We often take for granted that when we try to connect to a server, the connection will work. But that is not always the case. Sometimes there is something broken with the network that prevents us from reaching the destination. But how can we know where the problem is?
I often found myself using ping
to test connectivity between two machines, and while ping
is a great tool to test if a machine is reachable, it doesn't give us much information about what can be wrong.
The internet is a complex network of routers, switches, and computers, and when we try to connect to a server, our packets go through many routers before reaching the destination. If one of these routers is misconfigured or down, the packet can be dropped, and we can't reach the destination.
In this post, we will see how traceroute
works, and how it can help us diagnose network problems.
The life of a packet
When you connect to a server, either a website or any other service, your computer checks if the destination IP address is in the same network. If it is, it sends the packet directly to the destination. If it is not, it sends the packet to the default gateway, which is your ISP's router that connects your network to the internet.
The router then checks if the destination IP address is in its routing table. If it is, it sends the packet directly to the destination. If it is not, it sends the packet to the next router in the path. This process repeats until the packet reaches the destination.
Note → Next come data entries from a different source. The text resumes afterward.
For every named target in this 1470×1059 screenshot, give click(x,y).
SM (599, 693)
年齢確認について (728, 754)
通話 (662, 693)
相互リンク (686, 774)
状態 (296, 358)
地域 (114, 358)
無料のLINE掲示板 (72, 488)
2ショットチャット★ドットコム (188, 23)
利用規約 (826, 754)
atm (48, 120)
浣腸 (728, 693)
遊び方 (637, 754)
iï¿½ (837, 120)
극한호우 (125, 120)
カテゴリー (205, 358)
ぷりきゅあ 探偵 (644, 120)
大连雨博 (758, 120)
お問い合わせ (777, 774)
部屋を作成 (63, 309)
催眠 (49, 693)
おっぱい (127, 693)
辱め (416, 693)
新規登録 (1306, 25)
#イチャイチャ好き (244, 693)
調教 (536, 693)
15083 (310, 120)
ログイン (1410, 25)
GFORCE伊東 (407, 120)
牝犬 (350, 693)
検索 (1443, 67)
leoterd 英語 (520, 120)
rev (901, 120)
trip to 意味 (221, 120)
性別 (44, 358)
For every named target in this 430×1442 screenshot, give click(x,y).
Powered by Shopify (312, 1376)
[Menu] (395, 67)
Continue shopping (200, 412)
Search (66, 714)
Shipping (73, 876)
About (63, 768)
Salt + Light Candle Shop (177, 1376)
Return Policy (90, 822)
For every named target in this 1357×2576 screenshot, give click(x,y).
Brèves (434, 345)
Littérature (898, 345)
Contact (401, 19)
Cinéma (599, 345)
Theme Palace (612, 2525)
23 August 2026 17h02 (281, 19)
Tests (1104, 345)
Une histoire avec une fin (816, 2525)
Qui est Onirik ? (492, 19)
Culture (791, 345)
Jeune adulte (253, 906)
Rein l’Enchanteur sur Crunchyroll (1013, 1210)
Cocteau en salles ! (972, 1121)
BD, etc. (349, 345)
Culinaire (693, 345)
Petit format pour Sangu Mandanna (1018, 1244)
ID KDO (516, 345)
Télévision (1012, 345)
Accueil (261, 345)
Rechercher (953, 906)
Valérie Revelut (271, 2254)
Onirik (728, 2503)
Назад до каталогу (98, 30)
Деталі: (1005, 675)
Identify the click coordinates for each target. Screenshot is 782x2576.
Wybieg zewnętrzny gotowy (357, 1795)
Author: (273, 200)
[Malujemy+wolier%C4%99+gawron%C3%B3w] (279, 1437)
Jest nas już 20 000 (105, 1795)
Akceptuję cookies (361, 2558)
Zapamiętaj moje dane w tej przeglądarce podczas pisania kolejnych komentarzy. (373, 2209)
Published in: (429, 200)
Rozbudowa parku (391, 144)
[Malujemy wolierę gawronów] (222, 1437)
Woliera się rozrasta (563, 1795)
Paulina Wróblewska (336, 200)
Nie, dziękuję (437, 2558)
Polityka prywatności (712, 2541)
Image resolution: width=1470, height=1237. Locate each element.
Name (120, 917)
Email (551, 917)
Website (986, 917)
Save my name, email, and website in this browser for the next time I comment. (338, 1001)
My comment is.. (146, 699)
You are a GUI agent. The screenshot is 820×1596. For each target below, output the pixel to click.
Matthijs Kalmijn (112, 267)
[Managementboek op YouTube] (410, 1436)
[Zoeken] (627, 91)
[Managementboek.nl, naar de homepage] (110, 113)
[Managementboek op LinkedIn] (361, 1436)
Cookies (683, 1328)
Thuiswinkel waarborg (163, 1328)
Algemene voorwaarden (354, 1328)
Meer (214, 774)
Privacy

In the next image you can see this process. First, the computer with an IP address of 10.0.0.1
pings the computer with an IP address of 10.0.0.2
sending an ICMP packet. Since they are not in the same network, the packet is sent to the router with an IP address of 10.1.0.5
. This router then forwards the packet to the router with an IP address of 10.1.0.6
, which forwards the packet to the computer with an IP address of 10.1.0.7
. The last router finally sends the packet to the destination computer, and the packet reaches its destination.
If we ping the destination computer we can see that it responds correctly.
$ ping 10.0.0.2
PING 10.0.0.2 (10.0.0.2): 56 data bytes
64 bytes from 10.0.0.2: icmp_seq=0 ttl=58 time=5.368 ms
64 bytes from 10.0.0.2: icmp_seq=1 ttl=58 time=4.325 ms
64 bytes from 10.0.0.2: icmp_seq=2 ttl=58 time=4.225 ms
64 bytes from 10.0.0.2: icmp_seq=3 ttl=58 time=4.479 ms
What happens when there is a problem?
But now, what happens if there is a problem in the path? For example, what happens if one of the routers is misconfigured and drops the packet? Or what happens if the destination computer is down? How can we know where the packet is being dropped?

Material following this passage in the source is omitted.